Stored records:
· · · ·

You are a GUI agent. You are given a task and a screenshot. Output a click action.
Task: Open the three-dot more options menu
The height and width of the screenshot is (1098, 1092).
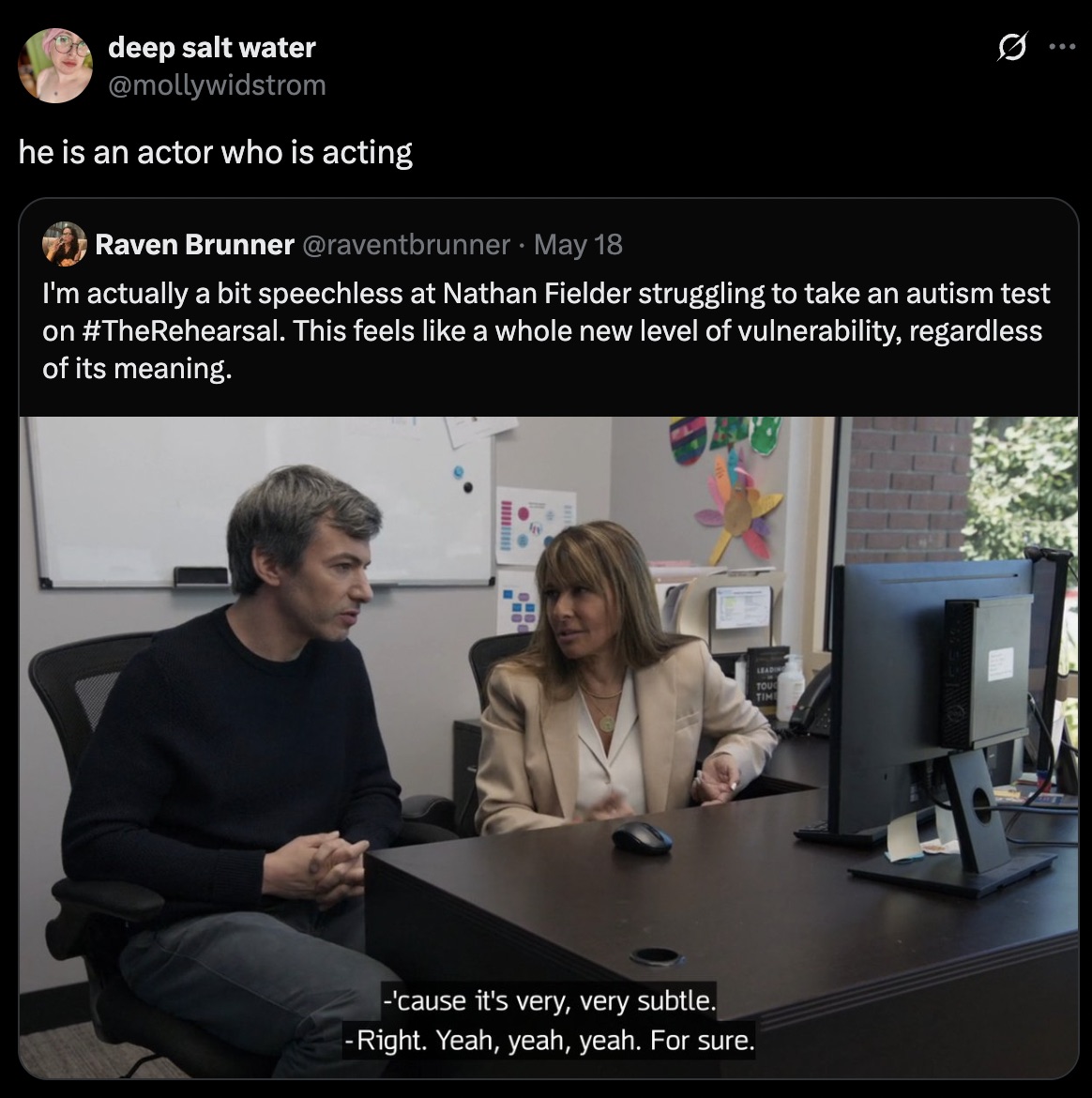(1062, 48)
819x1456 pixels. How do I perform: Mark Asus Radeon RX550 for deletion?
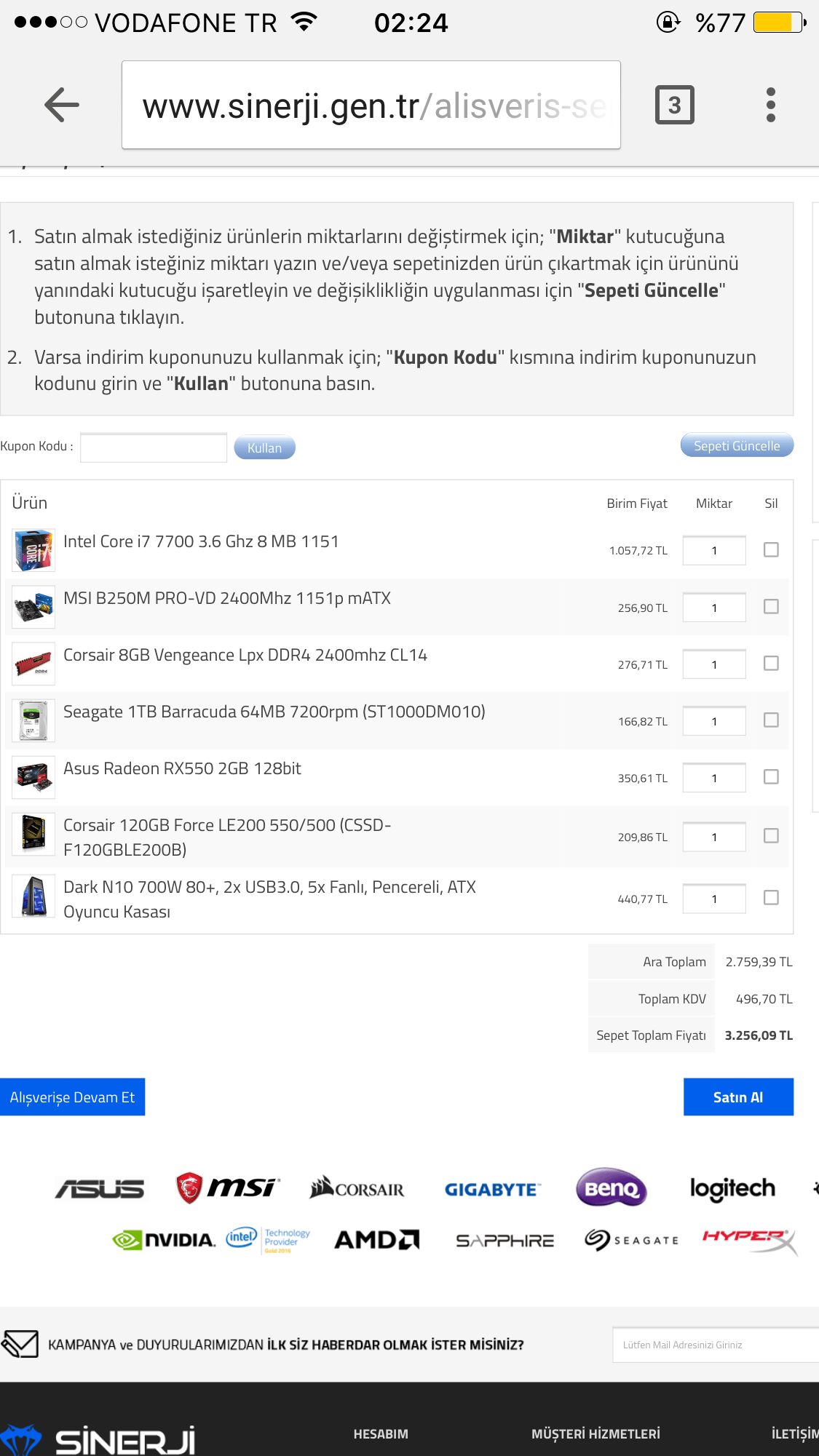point(771,777)
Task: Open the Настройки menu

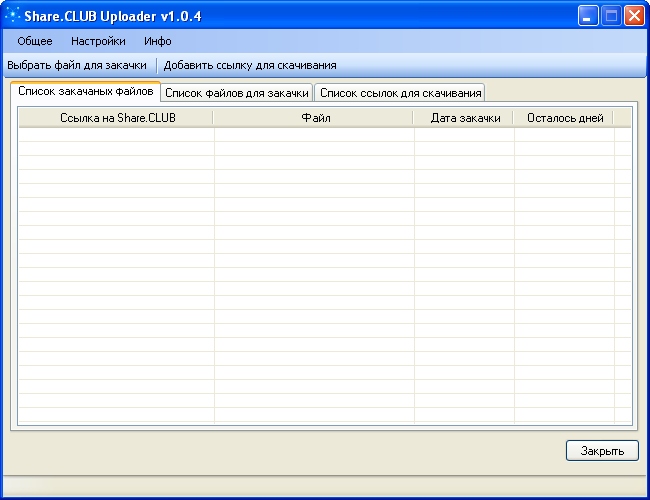Action: [x=98, y=41]
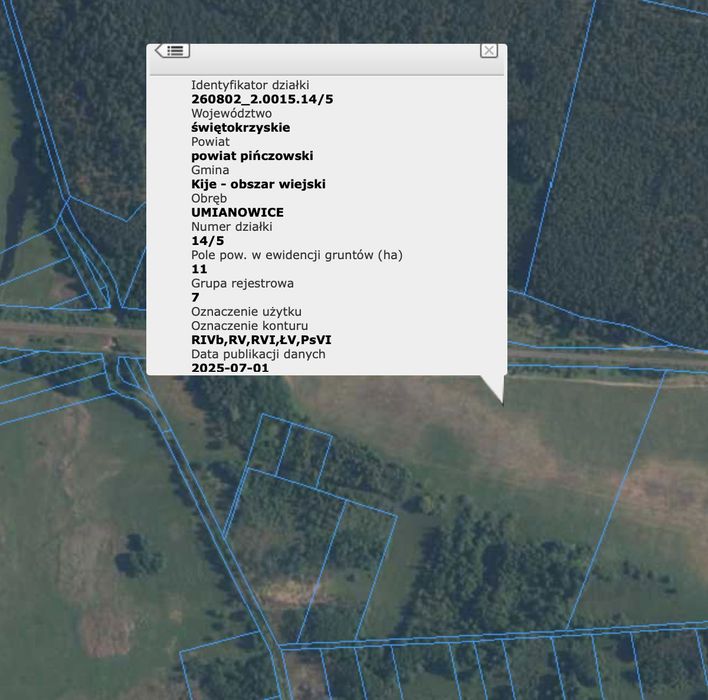Click the Województwo label
This screenshot has width=708, height=700.
231,113
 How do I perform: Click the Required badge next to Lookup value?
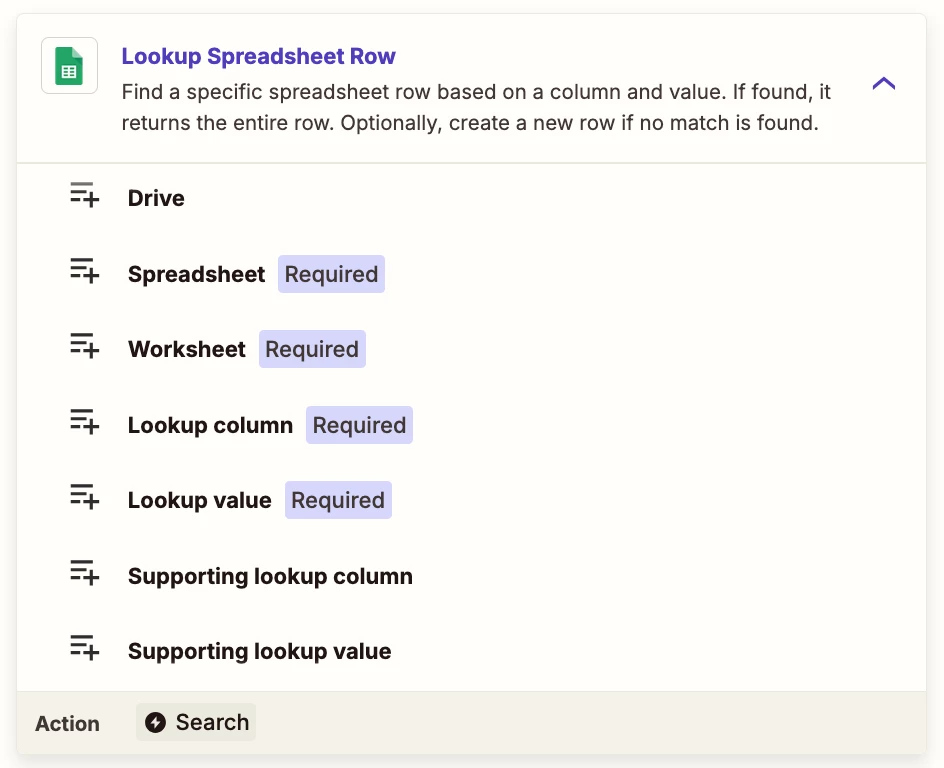coord(338,500)
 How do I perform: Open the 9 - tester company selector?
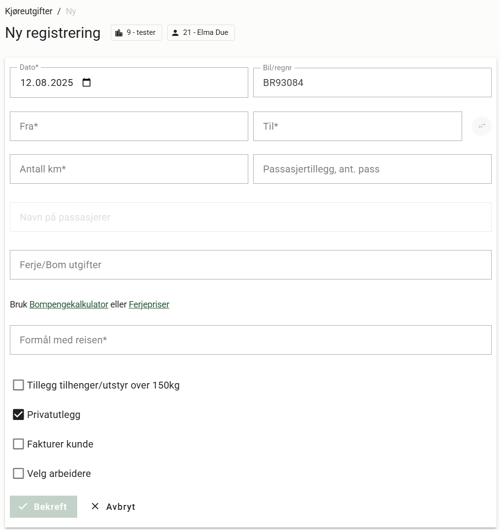[x=136, y=33]
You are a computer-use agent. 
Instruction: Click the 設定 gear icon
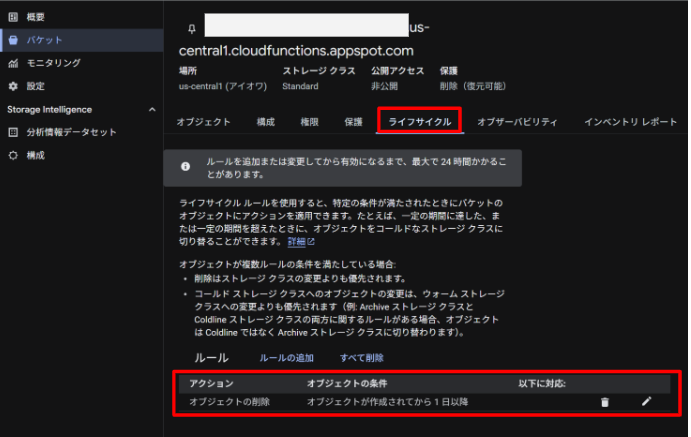pos(13,86)
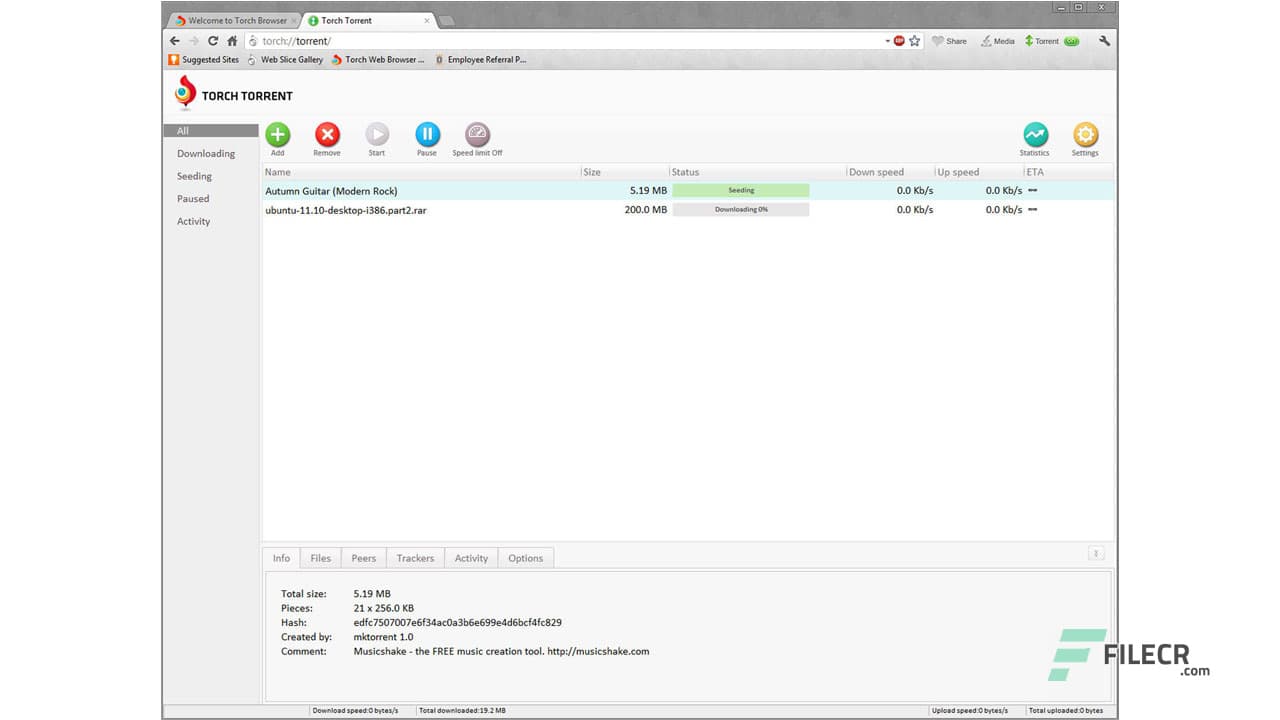This screenshot has height=720, width=1280.
Task: Collapse the torrent details panel
Action: (x=1096, y=552)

· · · ·

Problem: Write out, word for word, the lines running from the one containing "How do I perform: Click" to the end of the data above; the pictures are to be left out.

Task solution:
 How do I perform: Click the Required badge next to Lookup value?
coord(338,500)
 How do I perform: Open the 9 - tester company selector?
[x=136, y=33]
You are a computer-use agent. 
Instruction: Click the 設定 gear icon
pos(13,86)
This screenshot has height=720, width=1280.
Task: Collapse the torrent details panel
Action: (x=1096, y=552)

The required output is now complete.